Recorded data
+---+

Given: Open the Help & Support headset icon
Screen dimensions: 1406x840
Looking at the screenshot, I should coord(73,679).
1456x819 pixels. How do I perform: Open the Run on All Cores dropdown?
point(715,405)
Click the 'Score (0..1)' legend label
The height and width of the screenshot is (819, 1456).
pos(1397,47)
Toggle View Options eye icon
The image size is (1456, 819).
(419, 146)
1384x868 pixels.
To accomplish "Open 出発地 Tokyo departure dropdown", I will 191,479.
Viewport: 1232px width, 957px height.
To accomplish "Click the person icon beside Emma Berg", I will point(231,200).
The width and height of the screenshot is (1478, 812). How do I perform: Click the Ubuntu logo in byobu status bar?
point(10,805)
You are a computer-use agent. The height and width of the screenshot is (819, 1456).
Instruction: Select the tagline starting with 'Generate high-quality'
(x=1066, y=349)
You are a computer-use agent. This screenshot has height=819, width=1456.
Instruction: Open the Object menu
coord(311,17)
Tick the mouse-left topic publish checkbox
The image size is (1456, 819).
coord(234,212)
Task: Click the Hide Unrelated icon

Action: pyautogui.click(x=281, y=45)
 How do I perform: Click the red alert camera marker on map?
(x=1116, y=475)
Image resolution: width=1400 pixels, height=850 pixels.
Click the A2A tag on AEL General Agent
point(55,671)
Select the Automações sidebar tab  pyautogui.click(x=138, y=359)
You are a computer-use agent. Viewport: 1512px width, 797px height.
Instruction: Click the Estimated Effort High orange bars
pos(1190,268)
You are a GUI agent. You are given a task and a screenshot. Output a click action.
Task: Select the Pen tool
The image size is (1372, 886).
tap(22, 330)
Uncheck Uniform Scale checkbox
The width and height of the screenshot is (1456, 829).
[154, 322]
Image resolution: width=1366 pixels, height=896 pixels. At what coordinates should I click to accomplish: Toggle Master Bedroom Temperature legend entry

+---+

Lines from the one containing "You are a GUI" through the last line of the data above are the only output wanted; restate them exactly.

You are a GUI agent. You are given a task and a screenshot. Output a click action.
Task: Select the Pen tool
The image size is (1372, 886).
tap(22, 330)
Uncheck Uniform Scale checkbox
The width and height of the screenshot is (1456, 829).
[154, 322]
Image resolution: width=1366 pixels, height=896 pixels. At what coordinates should I click to accomplish: Toggle Master Bedroom Temperature legend entry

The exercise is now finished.